I do think that our merchant team did a great job in the fourth quarter in particular in terms of putting great bargains in front of the customers.
That certainly helped to the extent that the consumer's feeling better, maybe because of gas prices or because of lower unemployment or for whatever reason.
So I think it's a combination of things.
Anne-Charlotte Windal - Analyst
Thank you.
Operator
The next question is from Bob Drbul with Nomura.
Bob Drbul - Analyst
Hi.
Good afternoon.
I guess the question that I have is on the store expansion plan, are you seeing any heightened competition for locations in terms of leases and opportunities out there?
Michael O'Sullivan - President & COO
We continue to be pretty happy with the real estate availability that we're seeing.
Obviously, we plan these things several years in advance, two to three years out.
And we have a very strong real estate team, and we're very happy with the pipeline of locations that we're seeing.
Bob Drbul - Analyst
Got it.
I don't know if you went over this.
Can you comment a little on the home business in terms of the trend within home and how you guys are executing that?
Barbara Rentler - CEO
Our home business, we were very pleased with the home business in the fourth quarter.
It was in line with the strong comps that the Company had.
I would say that basically if you broke the home business down into three buckets, we're at various different levels of development.
In the decorative portion of our business, we're moving forward at a pretty good rate.
In the bed and bath portion of our business, it's selling a little bit behind, but we feel that we're moving in the right direction.
And then in some of the other businesses, the one off businesses that don't fit into those main businesses, pet or things along those lines, we feel like we're moving in the right direction.
So overall our home business, starting from two years ago fourth quarter, has been moving in the right direction, and in some businesses it's just taking us a little bit longer than others.
But we feel very confident in where we're going.
We feel like we have a good vision and a direction, and we feel positive about it in 2015.
Bob Drbul - Analyst
Great.
Thank you very much.
Operator
The next question is from Ike Boruchow with Sterne Agee.
Ike Boruchow - Analyst
Hi, everyone.
Congrats on a great quarter.
Thanks for taking my question.
Just a quick one on dd's.
I was curious, are you seeing continued margin expansion within that business?
Could you talk about store productivity there?
And then has anything you've seen over the last 12 or 24 months helped you when you think about your ultimate long-term store target within that concept.
Thank you.
Michael O'Sullivan - President & COO
So Ike, yes, as I mentioned a little bit earlier, we were very happy with dd's sales performance in Q4 and actually throughout 2014.
And along with that, the business also showed very solid gains in profitability.

→ **INFORMATION GIVEN**
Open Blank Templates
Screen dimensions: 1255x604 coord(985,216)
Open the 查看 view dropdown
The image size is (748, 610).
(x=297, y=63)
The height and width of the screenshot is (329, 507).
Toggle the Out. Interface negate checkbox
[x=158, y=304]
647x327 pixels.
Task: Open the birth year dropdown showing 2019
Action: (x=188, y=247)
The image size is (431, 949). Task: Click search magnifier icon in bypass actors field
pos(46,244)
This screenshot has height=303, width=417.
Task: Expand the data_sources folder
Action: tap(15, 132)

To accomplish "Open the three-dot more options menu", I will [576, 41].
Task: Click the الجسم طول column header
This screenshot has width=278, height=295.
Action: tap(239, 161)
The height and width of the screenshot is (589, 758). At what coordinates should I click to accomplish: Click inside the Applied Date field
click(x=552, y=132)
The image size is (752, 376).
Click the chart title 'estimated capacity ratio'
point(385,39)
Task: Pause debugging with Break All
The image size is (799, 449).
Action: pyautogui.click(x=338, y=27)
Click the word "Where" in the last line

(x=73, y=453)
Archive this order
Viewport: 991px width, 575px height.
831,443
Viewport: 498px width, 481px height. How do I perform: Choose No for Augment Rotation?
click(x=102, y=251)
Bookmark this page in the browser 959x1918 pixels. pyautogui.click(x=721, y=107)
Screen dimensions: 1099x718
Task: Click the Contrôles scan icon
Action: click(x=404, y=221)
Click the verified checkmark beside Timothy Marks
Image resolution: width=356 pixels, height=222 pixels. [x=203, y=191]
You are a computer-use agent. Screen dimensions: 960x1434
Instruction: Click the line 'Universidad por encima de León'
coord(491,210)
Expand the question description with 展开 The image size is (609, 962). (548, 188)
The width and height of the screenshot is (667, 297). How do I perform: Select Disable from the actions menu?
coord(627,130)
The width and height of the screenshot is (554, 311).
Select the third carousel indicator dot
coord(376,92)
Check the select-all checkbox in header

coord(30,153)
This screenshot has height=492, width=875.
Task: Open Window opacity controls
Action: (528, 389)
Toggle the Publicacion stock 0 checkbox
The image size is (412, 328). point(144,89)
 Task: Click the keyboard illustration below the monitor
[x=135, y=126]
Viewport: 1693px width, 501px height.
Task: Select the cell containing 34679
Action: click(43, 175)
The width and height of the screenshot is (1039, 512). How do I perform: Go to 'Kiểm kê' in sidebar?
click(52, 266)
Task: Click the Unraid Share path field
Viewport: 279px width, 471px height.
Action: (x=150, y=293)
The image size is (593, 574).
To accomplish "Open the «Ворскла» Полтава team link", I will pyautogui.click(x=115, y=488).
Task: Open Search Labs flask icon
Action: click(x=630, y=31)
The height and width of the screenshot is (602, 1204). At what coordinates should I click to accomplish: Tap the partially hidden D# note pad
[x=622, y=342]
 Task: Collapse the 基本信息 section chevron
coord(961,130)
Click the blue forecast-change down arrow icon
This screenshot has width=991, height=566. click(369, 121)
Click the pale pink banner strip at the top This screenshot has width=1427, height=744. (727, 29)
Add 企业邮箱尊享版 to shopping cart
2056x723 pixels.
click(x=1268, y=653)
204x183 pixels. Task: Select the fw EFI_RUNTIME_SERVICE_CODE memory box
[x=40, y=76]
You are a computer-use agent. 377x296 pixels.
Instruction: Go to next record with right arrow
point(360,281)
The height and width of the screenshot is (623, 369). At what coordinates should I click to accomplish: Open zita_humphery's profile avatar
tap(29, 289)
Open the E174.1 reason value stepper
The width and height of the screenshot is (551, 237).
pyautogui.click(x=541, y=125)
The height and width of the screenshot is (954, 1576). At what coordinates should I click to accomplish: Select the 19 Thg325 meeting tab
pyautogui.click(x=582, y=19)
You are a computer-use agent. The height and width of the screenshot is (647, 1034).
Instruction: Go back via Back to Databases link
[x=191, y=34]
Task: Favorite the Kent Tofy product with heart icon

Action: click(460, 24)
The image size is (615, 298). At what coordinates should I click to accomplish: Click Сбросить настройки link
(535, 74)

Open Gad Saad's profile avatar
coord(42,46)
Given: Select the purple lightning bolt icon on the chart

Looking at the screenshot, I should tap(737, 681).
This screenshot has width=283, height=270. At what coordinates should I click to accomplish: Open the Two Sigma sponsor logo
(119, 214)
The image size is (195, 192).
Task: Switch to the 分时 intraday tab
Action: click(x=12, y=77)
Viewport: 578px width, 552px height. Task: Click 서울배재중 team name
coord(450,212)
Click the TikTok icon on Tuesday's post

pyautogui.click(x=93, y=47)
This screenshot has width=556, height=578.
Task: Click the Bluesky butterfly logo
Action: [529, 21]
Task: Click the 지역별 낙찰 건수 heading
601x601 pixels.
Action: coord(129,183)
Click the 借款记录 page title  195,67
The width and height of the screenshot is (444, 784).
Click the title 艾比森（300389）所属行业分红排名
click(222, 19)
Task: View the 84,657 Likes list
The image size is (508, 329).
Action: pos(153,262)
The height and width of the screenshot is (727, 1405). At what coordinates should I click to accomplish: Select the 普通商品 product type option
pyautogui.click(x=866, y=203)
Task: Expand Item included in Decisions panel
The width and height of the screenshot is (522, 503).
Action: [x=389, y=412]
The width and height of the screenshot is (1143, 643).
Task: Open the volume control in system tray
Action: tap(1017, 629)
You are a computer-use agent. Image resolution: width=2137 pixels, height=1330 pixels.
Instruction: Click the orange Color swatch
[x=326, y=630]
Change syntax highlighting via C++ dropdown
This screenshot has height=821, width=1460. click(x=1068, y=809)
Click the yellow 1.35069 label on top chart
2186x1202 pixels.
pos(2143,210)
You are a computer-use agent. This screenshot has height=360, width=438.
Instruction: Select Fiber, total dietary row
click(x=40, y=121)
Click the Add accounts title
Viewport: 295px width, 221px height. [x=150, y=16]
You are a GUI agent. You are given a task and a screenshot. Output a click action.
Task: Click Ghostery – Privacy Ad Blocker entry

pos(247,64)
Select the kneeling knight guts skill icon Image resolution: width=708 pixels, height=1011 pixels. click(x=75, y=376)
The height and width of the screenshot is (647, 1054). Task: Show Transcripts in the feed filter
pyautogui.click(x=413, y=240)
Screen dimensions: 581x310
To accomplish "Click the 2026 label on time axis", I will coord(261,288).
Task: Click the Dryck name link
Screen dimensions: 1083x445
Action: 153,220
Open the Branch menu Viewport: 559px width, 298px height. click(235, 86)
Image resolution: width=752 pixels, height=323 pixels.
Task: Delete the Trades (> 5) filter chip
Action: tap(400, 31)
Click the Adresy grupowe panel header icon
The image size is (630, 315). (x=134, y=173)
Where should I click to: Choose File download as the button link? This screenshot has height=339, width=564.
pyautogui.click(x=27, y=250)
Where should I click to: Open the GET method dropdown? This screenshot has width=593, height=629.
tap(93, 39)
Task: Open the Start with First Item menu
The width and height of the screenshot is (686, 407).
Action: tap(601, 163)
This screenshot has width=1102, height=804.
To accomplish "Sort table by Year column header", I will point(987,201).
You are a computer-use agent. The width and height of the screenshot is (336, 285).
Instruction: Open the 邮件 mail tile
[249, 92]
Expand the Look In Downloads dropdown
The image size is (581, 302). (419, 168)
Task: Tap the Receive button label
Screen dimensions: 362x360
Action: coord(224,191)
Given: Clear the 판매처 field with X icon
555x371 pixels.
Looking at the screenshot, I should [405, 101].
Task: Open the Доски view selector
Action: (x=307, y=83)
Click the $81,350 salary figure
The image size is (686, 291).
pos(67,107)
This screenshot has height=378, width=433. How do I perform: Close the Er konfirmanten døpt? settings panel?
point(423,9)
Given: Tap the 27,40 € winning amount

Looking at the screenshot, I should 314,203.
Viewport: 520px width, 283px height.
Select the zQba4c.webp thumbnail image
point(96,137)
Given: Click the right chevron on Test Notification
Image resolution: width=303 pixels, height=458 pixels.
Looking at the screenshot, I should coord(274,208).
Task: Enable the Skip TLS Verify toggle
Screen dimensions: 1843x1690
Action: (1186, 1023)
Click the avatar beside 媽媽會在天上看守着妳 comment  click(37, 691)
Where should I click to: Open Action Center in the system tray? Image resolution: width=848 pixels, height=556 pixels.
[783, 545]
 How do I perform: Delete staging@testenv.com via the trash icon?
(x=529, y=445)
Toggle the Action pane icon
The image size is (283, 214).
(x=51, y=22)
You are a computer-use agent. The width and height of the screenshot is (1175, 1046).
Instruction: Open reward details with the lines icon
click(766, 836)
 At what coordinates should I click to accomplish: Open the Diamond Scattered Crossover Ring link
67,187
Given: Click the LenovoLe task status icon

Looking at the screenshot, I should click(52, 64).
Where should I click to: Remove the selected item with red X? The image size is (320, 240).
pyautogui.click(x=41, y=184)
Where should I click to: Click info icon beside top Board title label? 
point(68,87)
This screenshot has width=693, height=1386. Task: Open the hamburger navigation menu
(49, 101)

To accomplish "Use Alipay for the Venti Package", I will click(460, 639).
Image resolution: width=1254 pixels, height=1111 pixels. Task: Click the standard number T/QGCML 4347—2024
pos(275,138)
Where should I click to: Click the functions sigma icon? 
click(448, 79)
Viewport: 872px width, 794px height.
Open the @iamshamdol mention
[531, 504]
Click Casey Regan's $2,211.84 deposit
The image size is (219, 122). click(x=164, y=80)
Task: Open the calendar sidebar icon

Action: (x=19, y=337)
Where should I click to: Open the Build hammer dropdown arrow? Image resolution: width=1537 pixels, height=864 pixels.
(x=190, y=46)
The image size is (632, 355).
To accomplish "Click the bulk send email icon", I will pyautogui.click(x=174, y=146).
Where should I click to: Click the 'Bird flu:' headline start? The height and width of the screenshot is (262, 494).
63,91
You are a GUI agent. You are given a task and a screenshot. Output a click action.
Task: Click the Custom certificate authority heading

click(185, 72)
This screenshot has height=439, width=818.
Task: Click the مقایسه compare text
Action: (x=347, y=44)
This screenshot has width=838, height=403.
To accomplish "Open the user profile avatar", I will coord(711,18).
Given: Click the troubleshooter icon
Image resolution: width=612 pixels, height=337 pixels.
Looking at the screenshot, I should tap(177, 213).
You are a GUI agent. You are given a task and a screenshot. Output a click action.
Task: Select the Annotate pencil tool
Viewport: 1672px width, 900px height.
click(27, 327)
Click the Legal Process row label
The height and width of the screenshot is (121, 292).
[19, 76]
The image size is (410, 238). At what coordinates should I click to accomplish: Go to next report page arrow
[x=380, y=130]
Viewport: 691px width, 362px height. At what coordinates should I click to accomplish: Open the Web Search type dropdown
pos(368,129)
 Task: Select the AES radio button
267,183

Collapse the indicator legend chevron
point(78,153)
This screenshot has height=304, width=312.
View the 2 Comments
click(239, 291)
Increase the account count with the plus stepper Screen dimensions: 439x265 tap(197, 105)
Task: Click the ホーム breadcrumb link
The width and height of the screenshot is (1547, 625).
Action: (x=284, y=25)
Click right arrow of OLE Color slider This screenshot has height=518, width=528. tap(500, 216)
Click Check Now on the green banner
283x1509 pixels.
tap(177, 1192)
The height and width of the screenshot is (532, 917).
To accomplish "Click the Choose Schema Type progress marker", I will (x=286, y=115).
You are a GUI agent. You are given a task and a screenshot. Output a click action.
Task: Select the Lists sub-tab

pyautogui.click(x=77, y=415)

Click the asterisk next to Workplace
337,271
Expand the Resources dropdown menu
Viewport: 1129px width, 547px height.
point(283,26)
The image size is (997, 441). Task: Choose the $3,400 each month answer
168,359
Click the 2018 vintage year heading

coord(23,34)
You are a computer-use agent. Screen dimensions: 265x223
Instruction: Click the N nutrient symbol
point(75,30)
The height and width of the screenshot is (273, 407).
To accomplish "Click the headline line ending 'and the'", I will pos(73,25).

→ **SHORT PROBLEM**
From the transcript excerpt, list every person identified by name as a speaker, together with the title shown for each.

→ **TASK SOLUTION**
- Anne-Charlotte Windal, Analyst
- Bob Drbul, Analyst
- Michael O'Sullivan, President & COO
- Barbara Rentler, CEO
- Ike Boruchow, Analyst